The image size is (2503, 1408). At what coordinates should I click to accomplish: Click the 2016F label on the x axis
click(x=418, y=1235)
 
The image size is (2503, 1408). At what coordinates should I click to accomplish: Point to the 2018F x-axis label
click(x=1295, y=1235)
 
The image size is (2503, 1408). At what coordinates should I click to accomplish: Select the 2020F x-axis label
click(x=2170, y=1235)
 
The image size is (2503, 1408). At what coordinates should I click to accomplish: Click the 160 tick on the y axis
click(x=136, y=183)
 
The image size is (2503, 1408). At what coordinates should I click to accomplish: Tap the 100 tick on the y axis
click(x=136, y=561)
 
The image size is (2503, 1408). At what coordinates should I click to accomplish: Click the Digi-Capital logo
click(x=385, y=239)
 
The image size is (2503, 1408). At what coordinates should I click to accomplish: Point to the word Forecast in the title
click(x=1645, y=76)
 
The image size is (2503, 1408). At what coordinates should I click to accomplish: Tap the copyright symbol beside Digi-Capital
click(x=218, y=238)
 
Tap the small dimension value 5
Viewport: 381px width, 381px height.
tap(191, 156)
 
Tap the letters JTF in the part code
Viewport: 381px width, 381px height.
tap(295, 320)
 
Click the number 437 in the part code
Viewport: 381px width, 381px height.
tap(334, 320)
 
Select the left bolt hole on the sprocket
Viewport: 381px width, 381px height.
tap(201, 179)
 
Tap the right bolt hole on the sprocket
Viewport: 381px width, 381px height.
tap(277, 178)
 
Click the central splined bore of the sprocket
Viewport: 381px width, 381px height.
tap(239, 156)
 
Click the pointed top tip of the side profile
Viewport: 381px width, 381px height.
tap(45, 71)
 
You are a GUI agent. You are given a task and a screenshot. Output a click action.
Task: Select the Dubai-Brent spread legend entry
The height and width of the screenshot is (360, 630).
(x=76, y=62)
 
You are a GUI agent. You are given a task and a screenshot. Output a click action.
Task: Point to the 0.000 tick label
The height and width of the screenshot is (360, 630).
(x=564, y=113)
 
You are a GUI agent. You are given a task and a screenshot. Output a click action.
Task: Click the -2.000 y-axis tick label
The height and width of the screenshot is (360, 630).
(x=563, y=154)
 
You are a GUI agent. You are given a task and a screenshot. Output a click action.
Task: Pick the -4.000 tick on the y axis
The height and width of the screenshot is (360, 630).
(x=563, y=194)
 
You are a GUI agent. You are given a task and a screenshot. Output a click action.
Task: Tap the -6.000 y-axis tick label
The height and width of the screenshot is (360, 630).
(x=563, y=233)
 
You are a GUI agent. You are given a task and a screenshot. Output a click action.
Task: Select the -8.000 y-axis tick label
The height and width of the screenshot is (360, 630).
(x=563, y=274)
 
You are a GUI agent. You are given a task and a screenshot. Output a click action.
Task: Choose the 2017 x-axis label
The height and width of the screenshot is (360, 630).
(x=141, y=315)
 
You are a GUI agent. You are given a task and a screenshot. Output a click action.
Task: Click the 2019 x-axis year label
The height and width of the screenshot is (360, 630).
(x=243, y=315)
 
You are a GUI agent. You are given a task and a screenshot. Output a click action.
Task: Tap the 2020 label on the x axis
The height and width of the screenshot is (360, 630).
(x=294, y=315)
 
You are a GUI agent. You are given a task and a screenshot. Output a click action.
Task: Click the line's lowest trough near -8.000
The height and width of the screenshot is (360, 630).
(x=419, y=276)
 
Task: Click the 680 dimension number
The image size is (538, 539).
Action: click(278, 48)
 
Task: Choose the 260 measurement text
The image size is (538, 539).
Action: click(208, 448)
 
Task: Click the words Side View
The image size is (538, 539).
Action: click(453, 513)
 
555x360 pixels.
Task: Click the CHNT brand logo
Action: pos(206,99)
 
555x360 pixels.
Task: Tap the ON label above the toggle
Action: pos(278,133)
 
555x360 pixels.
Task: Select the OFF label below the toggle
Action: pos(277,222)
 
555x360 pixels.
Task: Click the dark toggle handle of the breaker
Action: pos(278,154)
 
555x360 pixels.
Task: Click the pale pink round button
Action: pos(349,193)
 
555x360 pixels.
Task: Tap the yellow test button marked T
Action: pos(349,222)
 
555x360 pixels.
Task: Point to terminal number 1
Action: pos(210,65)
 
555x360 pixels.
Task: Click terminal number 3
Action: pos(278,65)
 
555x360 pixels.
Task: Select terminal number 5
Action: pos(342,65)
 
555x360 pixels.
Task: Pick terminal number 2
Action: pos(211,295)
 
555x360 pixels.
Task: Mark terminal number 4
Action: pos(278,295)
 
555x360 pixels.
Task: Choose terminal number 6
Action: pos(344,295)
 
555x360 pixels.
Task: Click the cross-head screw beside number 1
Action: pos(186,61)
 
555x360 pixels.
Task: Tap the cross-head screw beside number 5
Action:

============

### Work instructions:
Write out the records from their first line through the line containing "tap(295, 320)" as a numbered list, with blank lines omitted.

### Task result:
1. The image size is (2503, 1408). At what coordinates should I click to accomplish: Click the 2016F label on the x axis
2. click(x=418, y=1235)
3. The image size is (2503, 1408). At what coordinates should I click to accomplish: Point to the 2018F x-axis label
4. click(x=1295, y=1235)
5. The image size is (2503, 1408). At what coordinates should I click to accomplish: Select the 2020F x-axis label
6. click(x=2170, y=1235)
7. The image size is (2503, 1408). At what coordinates should I click to accomplish: Click the 160 tick on the y axis
8. click(x=136, y=183)
9. The image size is (2503, 1408). At what coordinates should I click to accomplish: Tap the 100 tick on the y axis
10. click(x=136, y=561)
11. The image size is (2503, 1408). At what coordinates should I click to accomplish: Click the Digi-Capital logo
12. click(x=385, y=239)
13. The image size is (2503, 1408). At what coordinates should I click to accomplish: Point to the word Forecast in the title
14. click(x=1645, y=76)
15. The image size is (2503, 1408). At what coordinates should I click to accomplish: Tap the copyright symbol beside Digi-Capital
16. click(x=218, y=238)
17. Tap the small dimension value 5
18. Viewport: 381px width, 381px height.
19. tap(191, 156)
20. Tap the letters JTF in the part code
21. Viewport: 381px width, 381px height.
22. tap(295, 320)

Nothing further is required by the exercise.